Dengue fever and dengue haemorrhagic fever have emerged as a global public health problem in recent decades. The South-East Asian countries such as India, Indonesia, Myanmar, and Thailand are at the highest risk of DF/DHF accounting for nearly half of the global risk. Dengue infection is usually a benign syndrome. Bleeding in dengue is one of the dreaded complications.1 Severe bleeding is related to severe thrombocytopenia.2 Platelet transfusion is given in those patients who is either bleeding or having other haemorrhagic symptoms along with thrombocytopenia. The component of choice is Platelets.
Platelets should be transfused prophylactically to reduce the risk for spontaneous bleeding. The AABB recommends transfusing hospitalized adult patients with a platelet count of 10 × 109 cells/L or less to reduce the risk for spontaneous bleeding.3
Human platelets do not express any antigens of the Rhesus system but do express antigens of ABO system. However, platelet concentrates contain the variable volume of contaminating RBCs, which may induce RhD alloimmunization when transfused in a RhD negative subject. The incidence of anti-D alloimmunization after RhD-incompatible platelet transfusion ranges from 0% to 18.7%, which is significantly lower than the incidence of RhD alloimmunization after RBC incompatible transfusions.4, 5, 6, 7, 8, 9
In the recent years, decrease in RBC contamination in PLT concentrates is observed due to improved blood component processing and use of apheresis technology.
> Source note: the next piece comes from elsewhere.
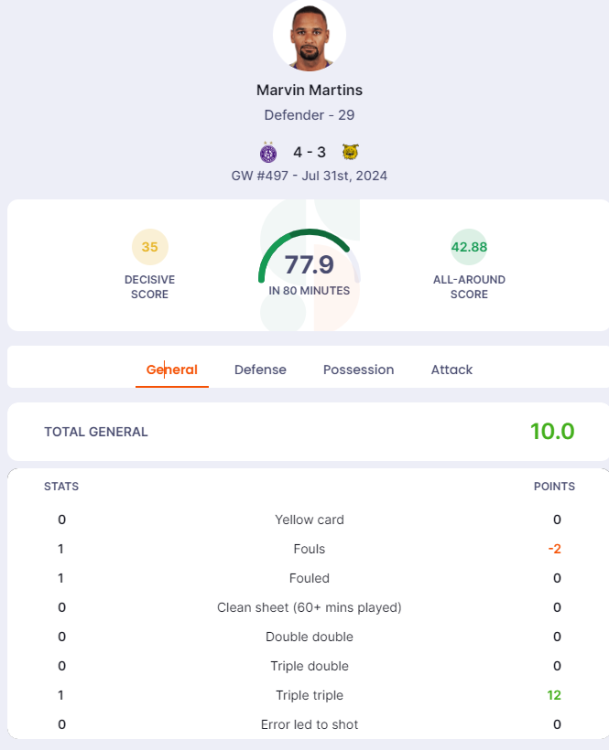Select the Possession tab
Screen dimensions: 609x750
[x=358, y=370]
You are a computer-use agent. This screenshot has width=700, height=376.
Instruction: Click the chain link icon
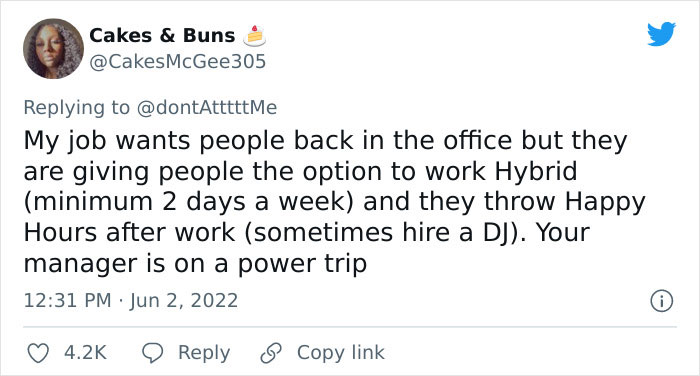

Contaminating RBCs volume in apheresis platelets products is 50 times less than the volume of RBCs in a whole blood-derived PLT concentrate using the PLT-rich plasma method (0.00043 ml vs. 0.036 ml).10, 11, 12 It has been shown that neither the number of RhD positive pooled PLT concentrates nor the total number of PLT products had an impact on anti-D formation. Thus, cumulative RBC dose and PLT dose as well as repeated exposure to RhD antigen appear not to be related to a higher rate of anti-D alloimmunization. The protective effect of ABO-incompatibility is attributed to the destruction of RBCs (due to ABO-incompatibility) before the RhD antigen is recognized by the recipient. Immunosuppression (disease or treatment related) has also been implicated as a factor with a protective effect in alloimmunization.13 Leukoreduction of blood components, including platelet concentrates, may have an additional protective role in alloimmunization. Actually, alloimmunization rates have been reported to decrease after the implementation of universal leukoreduction.14
Two healthy and young (20 years and 21 years) voluntary male blood donors donated whole blood in Dec 2020 and Jan 2021 respectively. Blood group of both was O Negative. During routine screening for irregular antibody following blood donation, both were positive for irregular antibody (Figure 1, Figure 2). Further antibody screening and identification was performed on Diagast panel (Lot no 174000 and 176000). It was found complete match for Anti-D in Donor1 and Anti-D & Anti-C in donor 2. Antigen phenotype was done and confirmed the absence of corresponding antigens.
During detailed history evaluation it was noticed that both the donors had pervious history of prophylactic platelet transfusion for Dengue fever. Donor 1 was transfused with 4 units of RDP (2 Rh Positive) before 7 years while Donor 2 was transfused with 16 units of RDP (10 Rh positive) before 11 years. The amount of RBC contamination is not known but mostly not visibly contaminated. At the time of platelet transfusion, both donors were not having any unexpected antibody in their plasma.
Alloimmunization to the RhD antigen may occur when platelets obtained from RhD-positive donors are transfused to RhD-negative recipients. All of these compatibility considerations must be balanced against the available supply, which may be limited due to the 5- to 7-day shelf life of platelets.15
Data suggest a low rate of anti-D alloimmunization related to platelet transfusion. Thus, transfusion practices could allow the transfusion of RhD positive PLT units to RhD negative patients, with the exception of females of childbearing age.16
So far, only few publications reported about formation of non-D Rh antibodies after PC transfusion. Kitazawa and colleagues17 observed 3 patients who developed 4 alloantibodies (2 anti-E, 1 anti-C, and 1 anti-c) after platelet transfusions. In the present case, one donor has developed anti-C in addition to anti-D. So, chances of development of non-D Rh antibodies due to platelet transfusion cannot be ignored.
Direct correlation of development of antibody to number of Rh-positive platelets cannot be established with the above cases. RBC contamination of Platelet rather than number of units is important factor for the development of antibody/ies.
Although the risk is low, it could have a clinical impact on the patients especially those who are childbearing age female, when RhD alloimmunization can cause hemolytic disease of the foetus and new born (HDFN). Blood centres can manage inventories of platelets of all the blood groups and due precautions are advocated to prevent the development of RhD and non-RhD antibodies.